## Passage for review
== Segment start ==
Shearer Work Pays Off
Aside from Alan Shearer being a Newcastle legend and still the Premier League's highest goalscorer, he has been doing other things of note.
Obviously the most prominent of these is his role as one of the experts on Match of the Day on a Saturday night or whenever it is on but he has also been researching something else recently.
Those that saw the BBC documentary he was in the other week will be well aware of what he was doing but if you missed it, he was researching whether heading the football can cause damage and most importantly, could it be a cause of things like dementia and other neurological diseases?
It may still be on the BBC iplayer for however long but if not then it'll be somewhere to view on one of the free players there are like youtube.
Anyway, the main aim of the programme was to find out if there was links to back up the diagnosis that some footballers who got dementia later in life was because of heading the ball. Some people suspect it does but others have proved so far in certain cases that it doesn't but no-one can say for certain.
== Segment end ==
## Data provided
== Segment start ==
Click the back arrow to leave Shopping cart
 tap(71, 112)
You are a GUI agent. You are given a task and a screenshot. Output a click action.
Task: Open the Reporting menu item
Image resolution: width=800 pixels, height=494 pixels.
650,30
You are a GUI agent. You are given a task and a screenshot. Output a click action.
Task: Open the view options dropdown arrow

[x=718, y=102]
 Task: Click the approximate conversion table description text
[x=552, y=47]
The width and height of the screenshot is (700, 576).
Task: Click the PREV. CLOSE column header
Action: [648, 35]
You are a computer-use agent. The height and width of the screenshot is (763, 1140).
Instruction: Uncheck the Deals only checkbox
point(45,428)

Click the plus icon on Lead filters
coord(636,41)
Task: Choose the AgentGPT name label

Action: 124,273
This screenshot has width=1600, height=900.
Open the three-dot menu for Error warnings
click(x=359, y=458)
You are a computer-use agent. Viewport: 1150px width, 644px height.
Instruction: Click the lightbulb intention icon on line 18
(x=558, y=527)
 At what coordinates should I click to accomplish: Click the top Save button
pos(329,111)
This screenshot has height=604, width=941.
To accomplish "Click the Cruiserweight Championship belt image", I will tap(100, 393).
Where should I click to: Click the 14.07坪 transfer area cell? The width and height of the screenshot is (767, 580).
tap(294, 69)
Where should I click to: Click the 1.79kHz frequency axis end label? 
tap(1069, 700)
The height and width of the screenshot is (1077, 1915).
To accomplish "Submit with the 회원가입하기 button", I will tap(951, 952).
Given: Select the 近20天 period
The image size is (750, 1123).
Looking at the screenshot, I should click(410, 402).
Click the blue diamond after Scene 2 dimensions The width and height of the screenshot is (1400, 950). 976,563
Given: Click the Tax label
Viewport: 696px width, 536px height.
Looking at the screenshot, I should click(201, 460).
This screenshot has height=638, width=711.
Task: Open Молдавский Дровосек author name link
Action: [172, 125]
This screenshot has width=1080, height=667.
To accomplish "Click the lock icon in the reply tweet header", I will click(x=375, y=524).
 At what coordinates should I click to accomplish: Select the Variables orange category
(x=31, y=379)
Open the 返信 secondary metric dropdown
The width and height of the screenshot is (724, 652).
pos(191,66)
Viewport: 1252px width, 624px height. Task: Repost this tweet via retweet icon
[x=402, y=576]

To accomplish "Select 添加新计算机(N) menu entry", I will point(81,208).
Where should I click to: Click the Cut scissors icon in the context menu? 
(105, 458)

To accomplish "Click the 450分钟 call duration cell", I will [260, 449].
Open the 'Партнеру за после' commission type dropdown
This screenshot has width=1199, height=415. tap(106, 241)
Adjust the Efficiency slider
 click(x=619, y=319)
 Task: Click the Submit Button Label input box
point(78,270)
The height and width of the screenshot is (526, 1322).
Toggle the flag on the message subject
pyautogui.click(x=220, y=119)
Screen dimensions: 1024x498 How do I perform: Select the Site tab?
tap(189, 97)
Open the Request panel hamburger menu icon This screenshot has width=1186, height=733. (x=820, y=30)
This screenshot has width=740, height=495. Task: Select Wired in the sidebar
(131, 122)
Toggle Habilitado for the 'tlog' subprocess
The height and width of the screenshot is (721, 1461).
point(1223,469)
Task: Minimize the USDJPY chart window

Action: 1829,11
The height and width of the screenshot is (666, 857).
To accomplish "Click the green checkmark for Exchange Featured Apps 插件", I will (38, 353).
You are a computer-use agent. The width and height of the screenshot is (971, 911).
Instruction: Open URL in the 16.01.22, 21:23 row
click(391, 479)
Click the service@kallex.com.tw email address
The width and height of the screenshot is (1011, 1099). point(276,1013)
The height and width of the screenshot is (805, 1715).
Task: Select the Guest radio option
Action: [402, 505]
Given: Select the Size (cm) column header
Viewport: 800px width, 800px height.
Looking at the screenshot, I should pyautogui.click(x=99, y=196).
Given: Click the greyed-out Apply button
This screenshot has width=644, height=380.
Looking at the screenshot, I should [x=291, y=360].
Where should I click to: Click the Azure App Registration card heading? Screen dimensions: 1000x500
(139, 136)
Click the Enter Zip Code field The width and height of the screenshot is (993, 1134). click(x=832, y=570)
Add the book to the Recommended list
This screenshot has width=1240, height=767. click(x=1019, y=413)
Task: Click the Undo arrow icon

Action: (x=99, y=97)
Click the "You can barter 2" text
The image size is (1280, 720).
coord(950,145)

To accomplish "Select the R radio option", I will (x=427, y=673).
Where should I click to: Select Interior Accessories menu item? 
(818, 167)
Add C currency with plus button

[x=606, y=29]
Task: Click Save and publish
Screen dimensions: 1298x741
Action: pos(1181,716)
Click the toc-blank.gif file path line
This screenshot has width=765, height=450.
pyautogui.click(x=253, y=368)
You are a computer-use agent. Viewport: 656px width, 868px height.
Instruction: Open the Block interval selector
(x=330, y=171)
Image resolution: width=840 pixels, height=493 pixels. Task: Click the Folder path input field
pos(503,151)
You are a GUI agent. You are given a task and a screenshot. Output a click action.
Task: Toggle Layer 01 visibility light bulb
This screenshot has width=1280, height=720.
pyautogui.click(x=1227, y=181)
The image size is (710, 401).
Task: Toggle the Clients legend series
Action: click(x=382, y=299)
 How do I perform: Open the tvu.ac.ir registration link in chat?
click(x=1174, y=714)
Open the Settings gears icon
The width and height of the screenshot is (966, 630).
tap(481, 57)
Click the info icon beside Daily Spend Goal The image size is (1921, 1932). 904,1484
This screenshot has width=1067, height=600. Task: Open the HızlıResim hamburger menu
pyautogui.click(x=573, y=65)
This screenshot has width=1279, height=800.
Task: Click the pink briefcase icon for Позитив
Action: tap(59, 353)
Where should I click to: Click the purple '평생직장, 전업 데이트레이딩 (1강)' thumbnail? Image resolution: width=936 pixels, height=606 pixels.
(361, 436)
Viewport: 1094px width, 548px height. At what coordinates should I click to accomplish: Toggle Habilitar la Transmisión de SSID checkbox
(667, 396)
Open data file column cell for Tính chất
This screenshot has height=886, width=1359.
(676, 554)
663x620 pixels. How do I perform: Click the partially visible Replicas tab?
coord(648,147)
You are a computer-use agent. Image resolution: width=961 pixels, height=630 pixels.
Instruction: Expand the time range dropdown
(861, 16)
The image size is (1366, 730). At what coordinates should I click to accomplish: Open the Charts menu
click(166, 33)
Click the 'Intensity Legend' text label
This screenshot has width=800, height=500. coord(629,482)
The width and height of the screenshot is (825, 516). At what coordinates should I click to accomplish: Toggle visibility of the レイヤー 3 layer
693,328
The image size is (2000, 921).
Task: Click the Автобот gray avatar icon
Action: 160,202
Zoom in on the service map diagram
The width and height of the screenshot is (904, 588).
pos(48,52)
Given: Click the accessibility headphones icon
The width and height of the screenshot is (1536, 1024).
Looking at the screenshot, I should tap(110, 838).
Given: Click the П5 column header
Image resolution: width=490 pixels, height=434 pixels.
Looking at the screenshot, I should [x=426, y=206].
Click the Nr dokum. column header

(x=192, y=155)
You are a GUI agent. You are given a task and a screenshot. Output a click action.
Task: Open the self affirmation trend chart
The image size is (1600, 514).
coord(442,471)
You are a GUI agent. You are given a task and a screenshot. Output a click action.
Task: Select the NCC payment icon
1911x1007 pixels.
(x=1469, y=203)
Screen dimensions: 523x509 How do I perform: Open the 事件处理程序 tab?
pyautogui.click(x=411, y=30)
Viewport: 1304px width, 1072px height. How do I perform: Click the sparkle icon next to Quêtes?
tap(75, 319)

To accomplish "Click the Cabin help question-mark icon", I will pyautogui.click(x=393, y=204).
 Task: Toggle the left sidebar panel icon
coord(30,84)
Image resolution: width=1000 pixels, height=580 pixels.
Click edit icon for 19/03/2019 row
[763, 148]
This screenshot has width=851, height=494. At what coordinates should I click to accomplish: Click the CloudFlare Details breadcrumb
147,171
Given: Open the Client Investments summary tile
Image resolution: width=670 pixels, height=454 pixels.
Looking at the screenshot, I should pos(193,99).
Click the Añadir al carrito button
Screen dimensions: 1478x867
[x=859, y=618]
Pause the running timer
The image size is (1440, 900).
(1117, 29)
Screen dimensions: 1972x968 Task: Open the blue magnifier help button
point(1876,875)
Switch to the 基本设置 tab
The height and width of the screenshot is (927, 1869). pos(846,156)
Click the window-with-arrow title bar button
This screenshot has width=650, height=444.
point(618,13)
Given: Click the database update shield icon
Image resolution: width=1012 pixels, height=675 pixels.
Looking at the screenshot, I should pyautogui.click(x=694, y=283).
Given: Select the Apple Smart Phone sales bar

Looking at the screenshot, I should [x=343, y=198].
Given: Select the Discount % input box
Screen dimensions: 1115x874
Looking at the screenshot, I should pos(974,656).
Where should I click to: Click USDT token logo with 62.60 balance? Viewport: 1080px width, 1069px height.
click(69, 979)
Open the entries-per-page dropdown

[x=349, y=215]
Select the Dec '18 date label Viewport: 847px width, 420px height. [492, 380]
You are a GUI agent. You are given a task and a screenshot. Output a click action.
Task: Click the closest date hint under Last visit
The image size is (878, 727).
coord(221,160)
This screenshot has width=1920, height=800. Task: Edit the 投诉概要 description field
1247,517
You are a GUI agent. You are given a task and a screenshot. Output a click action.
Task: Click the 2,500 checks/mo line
== Segment end ==
## Action item
Carry on the piece about Alan Shearer's research into heading and dementia, picking up after its last sentence.

## Result
That is why Shearer wanted the footballing authorities to step forward and do a proper study on it as they had been asked to do for years. Whether it's coincidence or as a result of Shearer getting this back into the spotlight, the FA have announced that a proper study will start early next year.
FA chief executive Martin Glenn spoke of the forthcoming research by stating it would be 'one of the most comprehensive studies ever commissioned into the long-term health of former footballers'
Understandably delighted with the news, Shearer spoke of it on BBC Sport by saying:
When you consider what the coroner said in 2002 and nothing has been done until now, then it is a big day.
It has been a long time coming and I am delighted the FA and PFA have have now backed it and we can now get the answer that football needs.